* Texte à lire:
════════
La communication en mode ci-création et l’ambition pour tous

Interview avec Julie Guégan

Par Noureddine Mhakkak

Julie Guégan est consultante depuis près de 20 ans et a accompagné des clients tant publics que privés dans leur transformation. Coach d’équipe et de groupe expérimentée, Julie intervient sur des défis collectifs ayant trait à la collaboration, au leadership, à l’animation, à la communication et à l’engagement. Autrice d’un livre sur le Community management, dont la philosophie principale est de favoriser la transformation de notre système vers plus de respect et d’épanouissement, Julie met ses compétences en communication sociale et numérique au service des défis des entreprises et du renouveau du monde du travail, pour une capacité d’agir renforcée et une vie professionnelle épanouie. Visionnaire et créative, Julie est titulaire d’une maîtrise en sciences sociales, d’une licence d’une école de gestion française et d’autres certificats notamment en gestion de projet et coaching. Julie travaille depuis Bruxelles.

Voici une autre interview avec elle. Mais cette fois c’est à propos de l’enfance, de l’amour, de l’amitié, et du travail …Bonne Lecture.

Dominique Wolton dit à propos de la communication humaine que « dans la communication, le plus compliqué n’est ni le message, ni la technique, mais le récepteur. ». Que pensez –vous d’abord, de cette idée puisque vous êtes une communicatrice très brillante ? Je viens de regarder votre chaine sur YouTube, et j’ai été fasciné par votre façon de parler, d’expliquer, d’aborder et d’analyser les sujets traités.

   D’abord un grand merci pour votre compliment qui me va droit au cœur. Au fond, tel que le suggère Wolton, il s’agit d’entrer en communication avec le récepteur., et non de l’imposer comme une publicité qui pourrait être perçue comme intrusive ou vulgaire.  Pour cela, trois qualités sont essentielles de mon point de vue : le respect mutuel, l’empathie et l’exigence. Je commencerais par le respect mutuel. J’essaie de développer la relation en étant dans la subtilité. Je viens raconter une histoire et mon objectif est de faire en sorte que de plus en plus de personnes s’y intéressent. Ce respect se traduit par la volonté de proposer une narration, que j’enrichis de diversité. Il serait trop triste de n’intéresser que ceux qui sont déjà acquis à ma cause. Et je ne veux pas non plus faire fuir, même si je pense que le récepteur doit également faire un effort. C’est pourquoi, je qualifie ce respect de mutuel. La communication m’enrichit ainsi que le récepteur, il y a un engagement des deux parties. Cela se traduit chez moi par une volonté de ne pas trop exposer les messages. Mon but est d’aller vers plus de co-création. Qui suis-je au fond ? Si ce n’est une pièce du puzzle. J’ai compris très tôt le sens de la vacuité.
════════
* Données enregistrées:

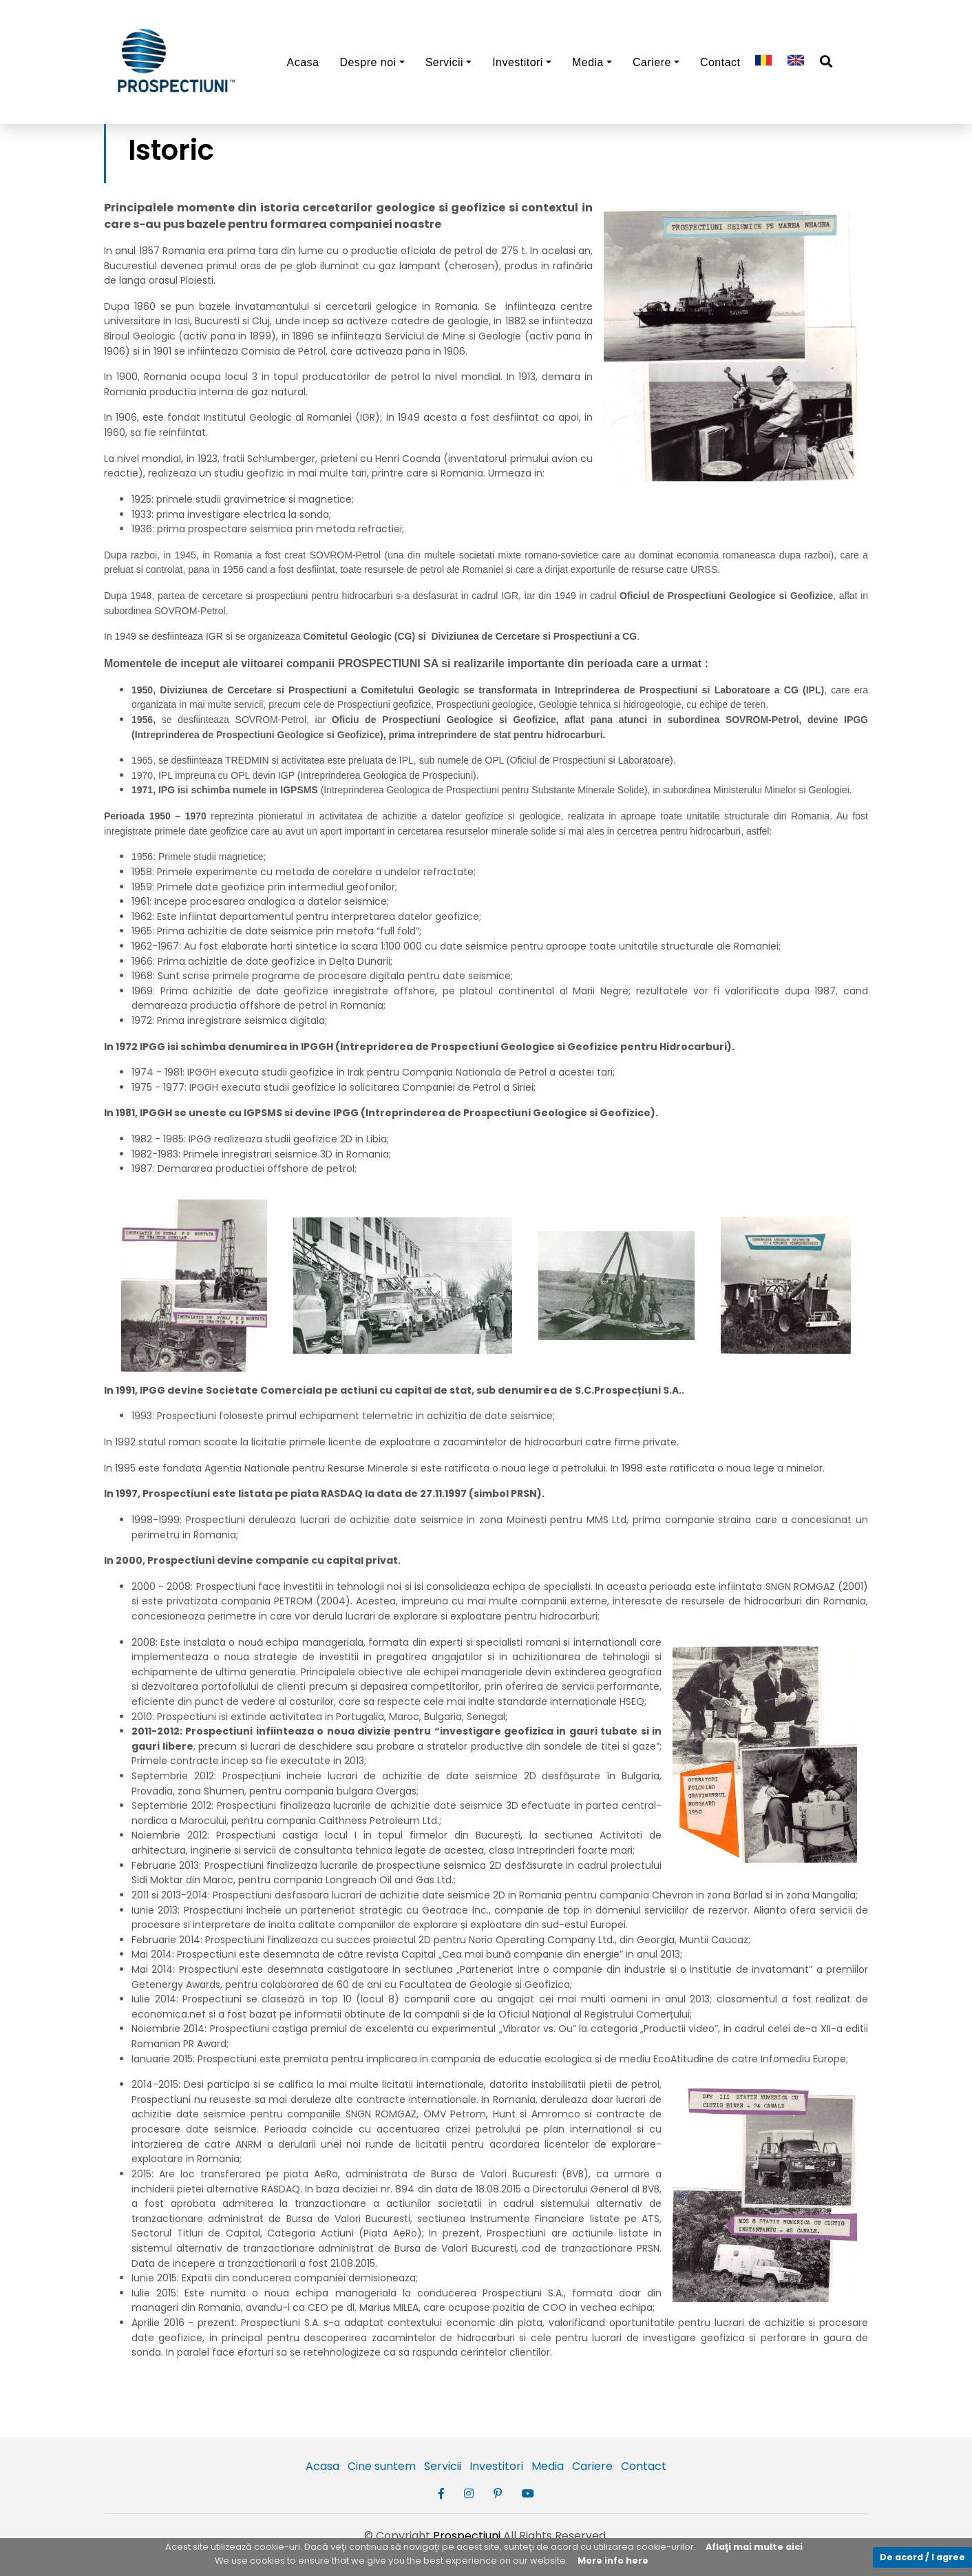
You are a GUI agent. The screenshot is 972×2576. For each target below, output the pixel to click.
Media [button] (588, 62)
════════
* Consigne:
D'après le texte à lire, quelles sont les trois qualités que Julie Guégan juge essentielles pour entrer en communication avec le récepteur ? Répondez en vous fondant uniquement sur le texte à lire.

* Réponse attendue:
Le respect mutuel, l'empathie et l'exigence.